2. Image Interpretation Strategies
As earlier mentioned, the image interpretation is not a simple task if knowledge, skills and experiences are not matching as there are a variety of features present on an image or aerial photograph. Also, the level of difficulty is associated with the kind of information, i.e. it is direct or derived. For example, delineating the path of a river course appearing on the surface is very easy compare to identify and delineate a historical river valley. Therefore, the rational thinking, imagination power along with subject and collateral knowledge is a necessity for a better image understanding. Sometimes, the information is available in pieces that need to be join together to know the complete information about an object or phenomenon from space imageries or aerial photographs. For example, identification of a particular crop type from imagery without knowing its seasonal period and duration might misinterpret the outcome. Therefore, it is necessary for an interpreter to know all these concepts before beginning the interpretation task and implement part of the strategies while interpretation.
The following is an example view in tabular form about the land cover appearances in various colors depending on the band combinations used in a satellite image.
Table 1. Land cover classes in appearing in colors in different band combination (SWAC, 2016)
3. Techniques of image interpretation
The technique of image interpretation basically involves space images and/or aerial photographs and collateral materials. The selection of input images or photographs depends entirely on the user side, largely based on the season, month or even dates and the resolution when other factors are taken into account. The collateral material or ancillary data contains existing information of an area, process, type of facility or object, that an interpreter may use as assisting resources during the interpretation process. The ancillary information present in the form of text, tables, maps, graphs or even image metadata such as spatial and radiometric resolution, date of acquisition etc. provide better definition of the scope, objectives and problems of the given task. Examples are socio-economic data, forest boundary, tree species diversity, land use map or weather reports. The collateral materials can be divided into two broad category, interpretation keys and field verification.
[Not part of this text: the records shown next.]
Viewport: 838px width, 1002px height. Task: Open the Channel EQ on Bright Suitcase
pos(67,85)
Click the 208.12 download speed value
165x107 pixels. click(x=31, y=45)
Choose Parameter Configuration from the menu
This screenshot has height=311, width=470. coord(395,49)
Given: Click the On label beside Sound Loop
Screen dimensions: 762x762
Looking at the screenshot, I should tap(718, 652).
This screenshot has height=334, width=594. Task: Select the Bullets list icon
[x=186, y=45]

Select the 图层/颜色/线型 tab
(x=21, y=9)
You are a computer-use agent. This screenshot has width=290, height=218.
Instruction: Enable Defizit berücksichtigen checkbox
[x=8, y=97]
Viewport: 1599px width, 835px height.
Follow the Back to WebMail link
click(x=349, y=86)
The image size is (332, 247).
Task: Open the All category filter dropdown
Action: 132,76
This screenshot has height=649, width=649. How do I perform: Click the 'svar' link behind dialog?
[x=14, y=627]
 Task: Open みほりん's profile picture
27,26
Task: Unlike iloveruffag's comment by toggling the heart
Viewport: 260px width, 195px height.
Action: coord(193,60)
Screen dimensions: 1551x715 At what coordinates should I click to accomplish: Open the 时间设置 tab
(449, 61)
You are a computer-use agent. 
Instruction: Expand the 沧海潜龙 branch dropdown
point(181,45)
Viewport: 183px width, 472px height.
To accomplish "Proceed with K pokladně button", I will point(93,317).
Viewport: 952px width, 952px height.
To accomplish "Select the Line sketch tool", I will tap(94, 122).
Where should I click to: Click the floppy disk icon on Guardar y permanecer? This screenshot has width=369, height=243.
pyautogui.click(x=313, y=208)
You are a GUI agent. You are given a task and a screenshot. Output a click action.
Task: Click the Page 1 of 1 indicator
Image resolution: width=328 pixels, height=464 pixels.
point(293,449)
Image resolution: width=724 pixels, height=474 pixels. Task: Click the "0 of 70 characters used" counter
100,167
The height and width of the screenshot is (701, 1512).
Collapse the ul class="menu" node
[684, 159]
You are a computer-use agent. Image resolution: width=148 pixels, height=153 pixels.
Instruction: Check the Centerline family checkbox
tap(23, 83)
3.1 Image Interpretation Keys
Different interpretation classes can be described according to the interpretation elements. After affirming about the features present on the ground, interpretation keys can be constructed based on which object interpretation can be done (Tempfli et al., 2009). Thus, the process of image interpretation is tuned with these keys that basically sum up the complex information stored in the image form. Therefore, the keys are useful in two ways, first it act as a training tool and second, it provide a reference guide for the interpreter to correctly identify the information, even for unknown objects, in a planned and steady manner. A key is generally consist of two parts: (a) A collection of annotated or captioned images or stereograms rendering the object to be identified and (b) a graphic or word description, possible including sketches or diagrams representing the image recognition characteristics of the object of interest (Lillesand et al., 2008; Campbell and Wynne, 2011). Depending upon the way in which the features are organized, two types of keys are generally recognized:
i) Selective keys and
ii) Elimination keys
i) Selective keys
These are basically many example images and/or aerial photographs with the supporting texts and are arranged in such a way that an interpreter simply selects that example that most closely corresponds to the object they are trying to identify, e.g. agriculture, forest, industries, lakes etc.
ii) Elimination Keys
The elimination keys are arranged in such a way that the interpreter follows a precise step-wise process from broad to the particular that leads to the elimination of all items except the one(s) that the interpreter is trying to identify. The elimination key is the most commonly used key type because it can provide more affirmative solutions for an example object in an image than a selective key. But, if the interpreter is not familiar or is uncertain in making choice between the two or more image objects, then it may result in a wrong selection of the right object.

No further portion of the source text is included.